The Tata LPTA is a military truck family developed and produced by Indian automobile manufacturer Tata Motors. The trucks are available in 4×4,6×6,8×8,10×10 and 12×12 configurations. With extreme off-road capabilities, they are proposed as replacement for Czech-designed Tatra trucks currently used by Indian armed forces.

History
The Indian Army is one of the biggest users of Tatra trucks in the world with over 10,000 trucks of various types in service. Because of their high-operational flexibility and functional adaptability they formed the backbone of army's tactical & mobilisation capability. These trucks were license-produced in India by BEML, a public sector company. Following the Tatra bribery scam, a ban was imposed on Tatra and the supply of these trucks stopped. Thus, the development of multi axle tactical trucks was started by Tata to meet Army's requirements.

Design
The vehicles have cab over engine modular design. The cab can hold two crew and four passengers. There are 2 roof hatches for firing, observation and emergency exit. The trucks are equipped with a hydraulic crane for loading/unloading equipments. They also come with Central tire inflation system which inflates/deflates tyres according to terrain requirements. For driver's comfort, cab is equipped with HVAC. There is a self recovery winch in the front as well.

════════

According to the text about the Tata LPTA trucks, how many crew and passengers can the cab hold? The rows have no connection to the text about the Tata LPTA trucks.

════════

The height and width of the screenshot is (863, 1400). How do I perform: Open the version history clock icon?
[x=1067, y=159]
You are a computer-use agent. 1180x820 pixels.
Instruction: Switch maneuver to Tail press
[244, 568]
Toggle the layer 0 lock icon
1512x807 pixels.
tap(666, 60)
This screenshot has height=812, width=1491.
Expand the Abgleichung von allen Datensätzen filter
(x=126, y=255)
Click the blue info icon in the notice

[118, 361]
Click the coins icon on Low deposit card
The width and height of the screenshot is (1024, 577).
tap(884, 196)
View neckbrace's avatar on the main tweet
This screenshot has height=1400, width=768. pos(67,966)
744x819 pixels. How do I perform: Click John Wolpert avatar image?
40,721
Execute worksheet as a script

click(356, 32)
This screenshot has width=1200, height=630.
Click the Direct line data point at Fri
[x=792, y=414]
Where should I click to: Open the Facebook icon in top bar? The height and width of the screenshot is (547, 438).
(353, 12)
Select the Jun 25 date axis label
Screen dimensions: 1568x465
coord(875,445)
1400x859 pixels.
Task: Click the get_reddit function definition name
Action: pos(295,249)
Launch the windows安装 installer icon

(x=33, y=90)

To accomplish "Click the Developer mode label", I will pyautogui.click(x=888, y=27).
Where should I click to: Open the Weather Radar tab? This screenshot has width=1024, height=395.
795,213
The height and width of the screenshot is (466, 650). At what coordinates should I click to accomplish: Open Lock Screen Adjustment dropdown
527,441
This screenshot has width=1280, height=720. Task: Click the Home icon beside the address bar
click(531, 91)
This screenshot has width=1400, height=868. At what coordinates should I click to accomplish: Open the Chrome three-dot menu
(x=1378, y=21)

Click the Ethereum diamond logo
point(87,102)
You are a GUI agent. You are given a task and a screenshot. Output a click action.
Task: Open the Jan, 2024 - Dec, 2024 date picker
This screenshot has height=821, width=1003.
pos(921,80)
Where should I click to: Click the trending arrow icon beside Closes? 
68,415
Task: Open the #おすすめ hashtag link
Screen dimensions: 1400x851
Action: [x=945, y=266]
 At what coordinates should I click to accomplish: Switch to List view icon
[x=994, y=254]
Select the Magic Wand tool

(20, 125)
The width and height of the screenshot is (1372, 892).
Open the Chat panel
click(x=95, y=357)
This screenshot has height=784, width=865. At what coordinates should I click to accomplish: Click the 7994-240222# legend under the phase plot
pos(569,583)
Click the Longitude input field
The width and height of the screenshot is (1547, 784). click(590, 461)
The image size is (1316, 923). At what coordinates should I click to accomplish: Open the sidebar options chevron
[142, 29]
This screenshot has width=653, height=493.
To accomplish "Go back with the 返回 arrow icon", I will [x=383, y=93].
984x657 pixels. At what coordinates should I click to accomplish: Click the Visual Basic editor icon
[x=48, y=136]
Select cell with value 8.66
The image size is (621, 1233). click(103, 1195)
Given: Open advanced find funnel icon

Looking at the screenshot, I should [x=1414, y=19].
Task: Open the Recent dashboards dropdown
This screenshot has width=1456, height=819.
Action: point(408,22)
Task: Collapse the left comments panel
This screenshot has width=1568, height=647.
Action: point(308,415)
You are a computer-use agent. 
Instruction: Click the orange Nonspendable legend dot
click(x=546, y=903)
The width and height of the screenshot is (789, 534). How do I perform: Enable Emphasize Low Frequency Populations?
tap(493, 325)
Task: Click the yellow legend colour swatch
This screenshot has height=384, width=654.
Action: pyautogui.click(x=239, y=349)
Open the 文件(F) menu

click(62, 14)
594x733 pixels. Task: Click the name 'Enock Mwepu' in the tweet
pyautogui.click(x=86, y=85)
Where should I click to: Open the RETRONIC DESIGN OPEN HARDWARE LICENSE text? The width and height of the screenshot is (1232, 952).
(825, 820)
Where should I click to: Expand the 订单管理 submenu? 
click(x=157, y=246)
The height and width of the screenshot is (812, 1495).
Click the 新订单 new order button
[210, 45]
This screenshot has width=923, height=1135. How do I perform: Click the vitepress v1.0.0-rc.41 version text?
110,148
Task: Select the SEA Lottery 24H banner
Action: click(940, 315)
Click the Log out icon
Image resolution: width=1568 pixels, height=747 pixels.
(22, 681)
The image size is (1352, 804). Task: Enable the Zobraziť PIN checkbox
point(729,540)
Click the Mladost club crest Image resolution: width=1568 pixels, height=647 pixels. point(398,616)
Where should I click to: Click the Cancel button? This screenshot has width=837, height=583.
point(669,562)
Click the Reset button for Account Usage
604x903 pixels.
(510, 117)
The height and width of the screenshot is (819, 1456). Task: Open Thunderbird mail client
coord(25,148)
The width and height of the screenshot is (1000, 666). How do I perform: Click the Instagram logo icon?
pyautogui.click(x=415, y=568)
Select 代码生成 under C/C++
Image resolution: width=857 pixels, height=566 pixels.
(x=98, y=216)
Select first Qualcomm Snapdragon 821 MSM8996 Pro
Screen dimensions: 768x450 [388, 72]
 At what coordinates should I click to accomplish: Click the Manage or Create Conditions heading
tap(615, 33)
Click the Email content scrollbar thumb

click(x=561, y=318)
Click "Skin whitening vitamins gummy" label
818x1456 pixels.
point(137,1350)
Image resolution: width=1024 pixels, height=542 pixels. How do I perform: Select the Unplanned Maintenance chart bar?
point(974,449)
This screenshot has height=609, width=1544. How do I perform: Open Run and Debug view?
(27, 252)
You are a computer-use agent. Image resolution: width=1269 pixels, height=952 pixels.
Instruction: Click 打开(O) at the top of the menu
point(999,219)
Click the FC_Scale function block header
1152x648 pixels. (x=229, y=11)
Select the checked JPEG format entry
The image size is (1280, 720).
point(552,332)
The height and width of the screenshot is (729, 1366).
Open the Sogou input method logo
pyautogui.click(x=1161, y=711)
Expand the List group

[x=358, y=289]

════════

◆ **Solution to this problem**:
The cab can hold two crew and four passengers.